* _Work item_: Copy the data below word for word.

BEGIN

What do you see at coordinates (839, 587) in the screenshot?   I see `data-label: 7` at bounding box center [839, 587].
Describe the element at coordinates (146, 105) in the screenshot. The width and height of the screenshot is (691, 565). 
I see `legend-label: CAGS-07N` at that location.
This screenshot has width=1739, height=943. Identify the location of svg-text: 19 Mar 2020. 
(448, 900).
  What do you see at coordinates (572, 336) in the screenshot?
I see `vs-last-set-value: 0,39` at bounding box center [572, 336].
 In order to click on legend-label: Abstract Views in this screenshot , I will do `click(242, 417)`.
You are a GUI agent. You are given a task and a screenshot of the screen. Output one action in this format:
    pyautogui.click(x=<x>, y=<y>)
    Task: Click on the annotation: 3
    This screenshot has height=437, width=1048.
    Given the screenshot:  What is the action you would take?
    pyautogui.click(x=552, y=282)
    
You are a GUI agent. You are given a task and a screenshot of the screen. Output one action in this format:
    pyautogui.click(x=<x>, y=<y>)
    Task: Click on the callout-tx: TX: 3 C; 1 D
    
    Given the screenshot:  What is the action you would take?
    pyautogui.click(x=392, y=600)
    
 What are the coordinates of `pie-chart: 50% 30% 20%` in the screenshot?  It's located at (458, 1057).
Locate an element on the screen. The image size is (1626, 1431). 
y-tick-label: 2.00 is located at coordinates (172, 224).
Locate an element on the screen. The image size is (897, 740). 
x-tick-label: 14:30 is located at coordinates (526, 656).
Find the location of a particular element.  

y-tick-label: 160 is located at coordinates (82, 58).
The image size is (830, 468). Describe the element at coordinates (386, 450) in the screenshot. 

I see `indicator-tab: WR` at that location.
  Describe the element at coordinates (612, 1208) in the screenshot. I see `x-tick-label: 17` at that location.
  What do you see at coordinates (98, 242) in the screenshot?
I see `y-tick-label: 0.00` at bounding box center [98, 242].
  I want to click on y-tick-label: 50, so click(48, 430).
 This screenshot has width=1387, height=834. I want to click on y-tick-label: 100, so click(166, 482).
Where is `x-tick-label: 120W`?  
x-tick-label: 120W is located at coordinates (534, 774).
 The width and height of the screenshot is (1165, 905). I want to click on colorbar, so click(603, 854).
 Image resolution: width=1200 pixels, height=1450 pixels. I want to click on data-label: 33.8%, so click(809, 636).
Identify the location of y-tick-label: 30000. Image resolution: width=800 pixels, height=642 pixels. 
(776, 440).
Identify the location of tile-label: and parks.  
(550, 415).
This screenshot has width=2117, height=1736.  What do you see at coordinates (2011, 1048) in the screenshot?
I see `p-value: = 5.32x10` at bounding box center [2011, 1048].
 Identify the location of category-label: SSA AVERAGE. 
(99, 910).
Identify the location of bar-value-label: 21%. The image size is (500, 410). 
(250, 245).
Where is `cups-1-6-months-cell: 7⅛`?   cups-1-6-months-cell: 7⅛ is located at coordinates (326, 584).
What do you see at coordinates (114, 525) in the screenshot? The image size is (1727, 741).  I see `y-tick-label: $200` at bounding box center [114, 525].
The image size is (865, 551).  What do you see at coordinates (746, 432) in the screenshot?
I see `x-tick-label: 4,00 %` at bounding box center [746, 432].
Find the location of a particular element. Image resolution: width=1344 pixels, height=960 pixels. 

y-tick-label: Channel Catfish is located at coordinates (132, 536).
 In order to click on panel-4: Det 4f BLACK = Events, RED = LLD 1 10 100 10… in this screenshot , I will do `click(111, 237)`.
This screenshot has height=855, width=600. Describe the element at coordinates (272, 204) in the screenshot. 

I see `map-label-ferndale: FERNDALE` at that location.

END

* _Response to this exercise_:
What do you see at coordinates (839, 587) in the screenshot?   I see `data-label: 7` at bounding box center [839, 587].
Describe the element at coordinates (146, 105) in the screenshot. The width and height of the screenshot is (691, 565). 
I see `legend-label: CAGS-07N` at that location.
This screenshot has width=1739, height=943. Identify the location of svg-text: 19 Mar 2020. 
(448, 900).
  What do you see at coordinates (572, 336) in the screenshot?
I see `vs-last-set-value: 0,39` at bounding box center [572, 336].
 In order to click on legend-label: Abstract Views in this screenshot , I will do `click(242, 417)`.
You are a GUI agent. You are given a task and a screenshot of the screen. Output one action in this format:
    pyautogui.click(x=<x>, y=<y>)
    Task: Click on the annotation: 3
    This screenshot has height=437, width=1048.
    Given the screenshot:  What is the action you would take?
    pyautogui.click(x=552, y=282)
    
You are a GUI agent. You are given a task and a screenshot of the screen. Output one action in this format:
    pyautogui.click(x=<x>, y=<y>)
    Task: Click on the callout-tx: TX: 3 C; 1 D
    
    Given the screenshot:  What is the action you would take?
    pyautogui.click(x=392, y=600)
    
 What are the coordinates of `pie-chart: 50% 30% 20%` in the screenshot?  It's located at (458, 1057).
Locate an element on the screen. The image size is (1626, 1431). 
y-tick-label: 2.00 is located at coordinates (172, 224).
Locate an element on the screen. The image size is (897, 740). 
x-tick-label: 14:30 is located at coordinates (526, 656).
Find the location of a particular element.  

y-tick-label: 160 is located at coordinates (82, 58).
The image size is (830, 468). Describe the element at coordinates (386, 450) in the screenshot. 

I see `indicator-tab: WR` at that location.
  Describe the element at coordinates (612, 1208) in the screenshot. I see `x-tick-label: 17` at that location.
  What do you see at coordinates (98, 242) in the screenshot?
I see `y-tick-label: 0.00` at bounding box center [98, 242].
  I want to click on y-tick-label: 50, so click(48, 430).
 This screenshot has width=1387, height=834. I want to click on y-tick-label: 100, so click(166, 482).
Where is `x-tick-label: 120W`?  
x-tick-label: 120W is located at coordinates (534, 774).
 The width and height of the screenshot is (1165, 905). I want to click on colorbar, so click(603, 854).
 Image resolution: width=1200 pixels, height=1450 pixels. I want to click on data-label: 33.8%, so click(809, 636).
Identify the location of y-tick-label: 30000. Image resolution: width=800 pixels, height=642 pixels. 
(776, 440).
Identify the location of tile-label: and parks.  
(550, 415).
This screenshot has width=2117, height=1736.  What do you see at coordinates (2011, 1048) in the screenshot?
I see `p-value: = 5.32x10` at bounding box center [2011, 1048].
 Identify the location of category-label: SSA AVERAGE. 
(99, 910).
Identify the location of bar-value-label: 21%. The image size is (500, 410). 
(250, 245).
Where is `cups-1-6-months-cell: 7⅛`?   cups-1-6-months-cell: 7⅛ is located at coordinates (326, 584).
What do you see at coordinates (114, 525) in the screenshot? The image size is (1727, 741).  I see `y-tick-label: $200` at bounding box center [114, 525].
The image size is (865, 551).  What do you see at coordinates (746, 432) in the screenshot?
I see `x-tick-label: 4,00 %` at bounding box center [746, 432].
Find the location of a particular element. Image resolution: width=1344 pixels, height=960 pixels. 

y-tick-label: Channel Catfish is located at coordinates (132, 536).
 In order to click on panel-4: Det 4f BLACK = Events, RED = LLD 1 10 100 10… in this screenshot , I will do `click(111, 237)`.
This screenshot has height=855, width=600. Describe the element at coordinates (272, 204) in the screenshot. 

I see `map-label-ferndale: FERNDALE` at that location.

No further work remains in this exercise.